We are planning our first trip to the Monmouth, Raglan or Forest of Dean area, but not really sure where to stay - any recommendations?

As novices, I think we need a pretty organised site with facilities, rather than a farm field. We have found some big sites advertised on the internet but are sure MF members will have the low-down on the best places to stay - please.


----------



## Groper (May 17, 2007)

The C&CC club run the Forest Holidays sites in the Forest of Dean. 
Excellent facilities but a bit pricey nowadays. 
They did have one site called Woodlands which had no facilities but individual pitches in the trees(except EHU in one area) - this has been converted to a site with log cabins. 
If you google Coleford you can get a list of sites in that locality which all have a good reputation and the town is quite central for a base for travelling round the area.


----------



## chrisgog (May 17, 2005)

Ccc club wiull be a lot cheaper this week as not peak season now.
chris


----------



## Chausson (Oct 17, 2006)

There is a commercial site more or less in the centre of Monmouth,I don't know anything about it thought.

Ron


----------



## Bill_OR (Feb 6, 2010)

The Bracelands Forest Holidays site is quite good.
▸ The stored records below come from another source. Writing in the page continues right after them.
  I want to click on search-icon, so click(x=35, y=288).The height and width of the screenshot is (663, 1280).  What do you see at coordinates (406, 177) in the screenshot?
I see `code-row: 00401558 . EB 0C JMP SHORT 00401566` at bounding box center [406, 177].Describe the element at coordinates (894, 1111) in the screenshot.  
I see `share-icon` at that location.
Nice open pitches.
There are some excellent walks down through the forest to the River Wye - but leave enough energy for the climb back up!
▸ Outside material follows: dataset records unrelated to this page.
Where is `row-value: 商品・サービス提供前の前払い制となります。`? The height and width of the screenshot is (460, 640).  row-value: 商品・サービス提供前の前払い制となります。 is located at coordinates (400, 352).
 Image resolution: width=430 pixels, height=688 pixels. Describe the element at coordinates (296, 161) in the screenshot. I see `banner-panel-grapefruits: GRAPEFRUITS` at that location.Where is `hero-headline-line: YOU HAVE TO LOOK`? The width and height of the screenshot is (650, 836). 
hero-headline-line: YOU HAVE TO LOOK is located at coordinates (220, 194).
We liked Biblins Bridge and the hand powered ferry across to the Saracen's Head where you must make time for lunch - excellent food!

If you stay there then buy the little map for a couple of pounds - we should have!


----------



## relay (May 9, 2005)

Monnow Bridge Caravan Park, Monmouth NP25 3AD, is right beside the river and very close to the main street. It's a small site with some statics. The loos are basic but clean. The shower takes 20p coins. It's very reasonable at about £12 per night inc electric. Tel 01600 714004.

-H


----------



## Helgamobil (Jul 18, 2010)

We went to the Three Castles Site, Skenfrith - Brilliant !! Absolutely brilliant. Fantastic facilities - the shower rooms are fabulous and everything clean. A small, quiet, well run site, friendly people, dog friendly - adults only site, so pretty peaceful and tidy.
Highly recommended.


----------